Re: [patch] SMP race fix [was Re: SMP lockup & 3c509 on 2.2.x [aka.

Andrea Arcangeli (andrea@e-mind.com)
Thu, 6 May 1999 17:01:43 +0200 (CEST)


On Wed, 5 May 1999, Linus Torvalds wrote:

>On Thu, 6 May 1999, Andrea Arcangeli wrote:
>>
>> I thought the current semantic of synchronize_irq() is that
>> synchronize_irq() simply flush the _running_ _irqhandler_ (not the
>> raw-irq) and so is _far_ from making sure that there won't be a new irq
>> after the call.
>
>A pure synchronize_irq() yes.
>
>But you missed the larger picture, which was that synchronize_irq() was
>used at the end of "disable_irq()". And in that case, we know that there

I didn't missed it. I simply think that we must separate completly the
idea of not having irq handlers anymore and flushing the _all_ current irq
handler.

synchronize_irq flush _all_ irq handlers but it won't assure you that
there won't be any kind of irq handlers running after a bit. It _can' t_
do that, it has not enough information to do that.

disable_irq(N) instead is a completly different thing and make sure that
when you return from such call the irq N is not running and it won't run
_anymore_ until enable_irq() will then be run.

disable_irq_nosync(N) instead will make sure that there won't be irq N
running on the current CPU but there maybe the last istance of IRQ-N
running on a remote CPU even if we just returned from the call.

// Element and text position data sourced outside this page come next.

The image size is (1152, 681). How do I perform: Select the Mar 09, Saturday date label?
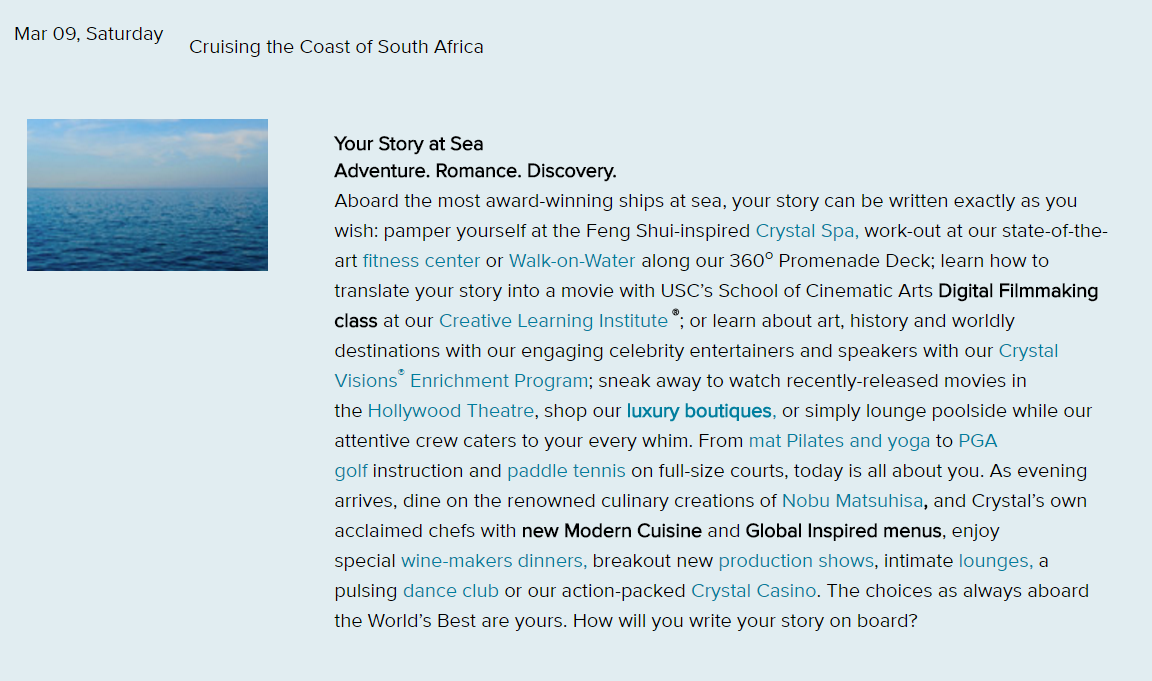click(88, 34)
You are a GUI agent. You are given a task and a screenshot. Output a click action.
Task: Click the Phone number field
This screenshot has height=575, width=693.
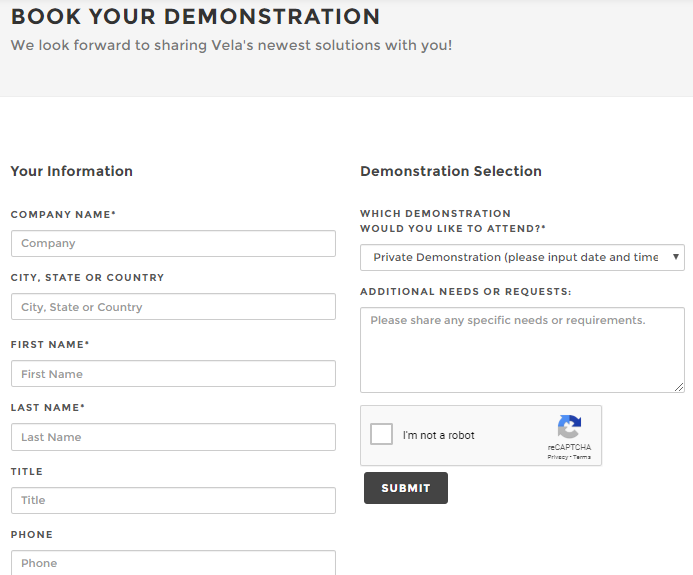(x=173, y=562)
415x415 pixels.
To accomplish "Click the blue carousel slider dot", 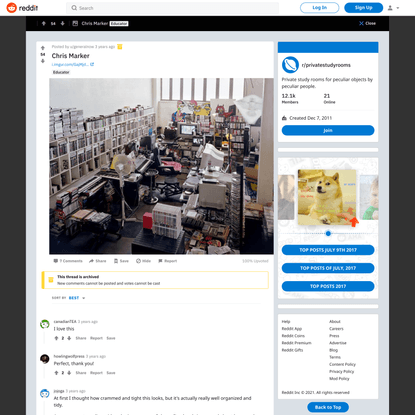I will click(x=328, y=234).
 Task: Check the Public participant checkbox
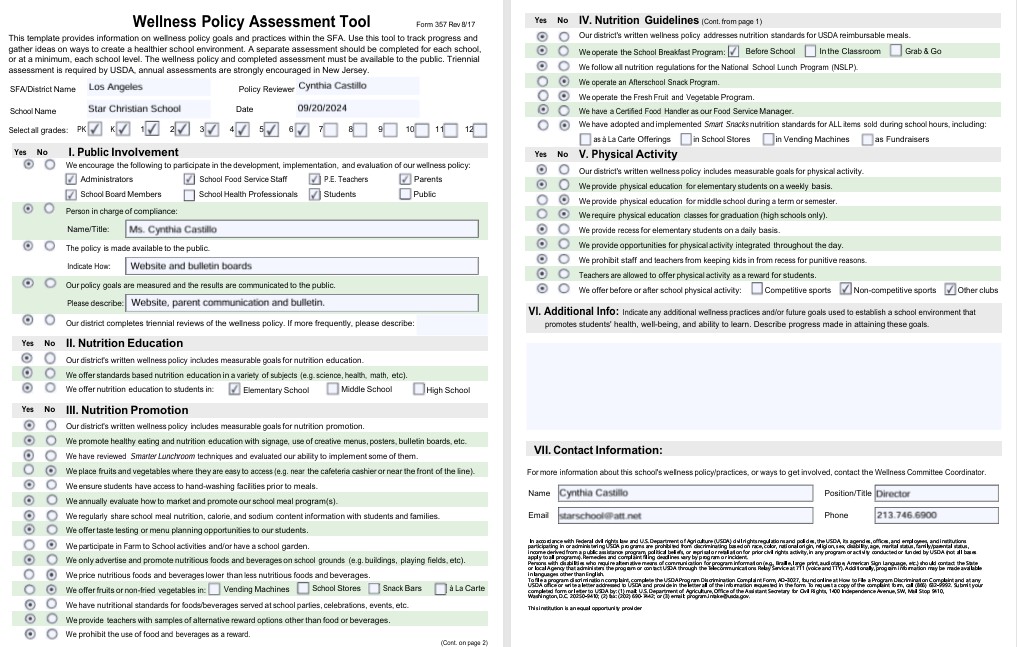coord(405,194)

synchronize_irq() was not able to wait really an irq that didn't yet
incremented global_irq_count for real, so it was generating a race in
disable_irq() (that was return too early). And synchronize_irq() was far
too much. We don't need to flush all irq handlers, but we must only make
sure that the irq N won't run after returning from disable_irq(). All
other irqs can run _all_ the time.

Since we returned too early from disable_irq(), we was then allowed to run
enable_irq() while there was still an irq running. This way we was
clearing the INPROGRESS bit of such irq allowing a second irq to reenter
in the first one with the obvious lockup.

>can't be a new irq after the call, because we just disabled it (and we

Wrong. There can be since we may have an irq handler running after the
first spin_unlock below, while disable_irq() is running on the other CPU:

[..] edge_io_apic_irq

spin_unlock(&irq_controller_lock);
** here disable_irq get the controller lock to set IRQ_DISABLED **

/*
* If there is no IRQ handler or it was disabled, exit early.
*/
if (!action)
return;

/*
* Edge triggered interrupts need to remember
* pending events.
*/
for (;;) {
*** here synchronize_irq() runs but it doesn't see us ***
*** because global_irq_count is still zero ***
handle_IRQ_event(irq, regs, action);
[..]

This is the race I am pointing out since my first email.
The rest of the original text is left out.